雪蓮が清流堂で生活するようになり、およそ十日ほど経ったある朝のことだ。
子ども達が話す街のうわさ話に、黄雲は太い眉をしかめている。
「またそりゃ物騒な。どの辺りの話だ?」
「西丁路! 女の人が襲われたんだって!」
椅子をガッタンガッタンさせながら話すのは、女の子の遊だ。遊の返答に黄雲は「あの辺は行かないなぁ」と、包丁で再び野菜を刻み始める。
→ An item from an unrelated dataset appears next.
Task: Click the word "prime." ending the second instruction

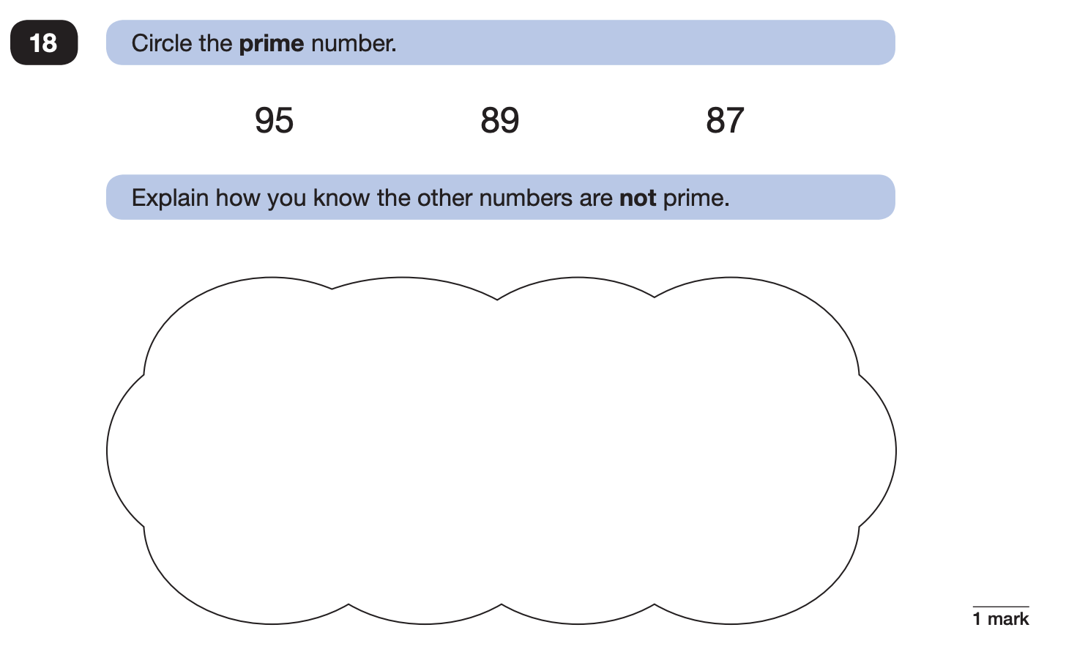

清流堂の朝は、毎日黄雲の料理から始まる。最初は「殿方が料理なさるの!?」と驚いていた雪蓮も、彼の味付けにだいぶ慣れてきたところだ。ちなみに清流道人が料理の腕を振るう姿は、ついぞ見たことがない。
「もうこれで五人目らしいよ」
遊はまだ通り魔事件の話題を声高にしゃべっている。その内容に、雪蓮は「まあ」と上品に眉をひそめた。
「心配だわ。皆さんご無事だったのかしら……」
「えーとね、けがはなかったそうだよ!」
遊の言葉に、ほっと胸を撫で下ろす。しかし幼子の表情は明るいものではなく。
「んー、でもね。無事だけど無事じゃないっていうか……」
「どういうこと?」
「できたぞー」
なぜか赤くなって口ごもる遊の目の前、卓上にドンと運ばれる皿の数々。
閑話休題。話題は朝食に持って行かれた。
今日の朝餉は、青菜の入った粥に白菜をくたくたになるまで煮込んだ汁物、それから市場で買ってきた油条(揚げパンの一種)だ。
「えー、またお粥〜?」
「こら、ワガママ言うんじゃない!」
子ども達は不服そうだが、雪蓮はこの絶妙な塩味の効いた朝粥が、毎朝の楽しみである。
「ねえ、もう食べてもいいかしら?」
「お好きにどうぞ」
黄雲のそっけない返事を聞くや否や、雪蓮はうきうきと匙を取った。
その時。
「きゃああああ!」
絹を裂くような悲鳴。清流堂の前の路地からだ。
「なんだなんだ?」
突然聞こえた女性の悲鳴に、黄雲たちは慌てて席を立つ。
雪蓮も朝食に一抹の名残惜しさを感じながら、堂の外へ出て行く彼らに続いた。
清流堂の門前。そこで一同の目に飛び込んできたものは……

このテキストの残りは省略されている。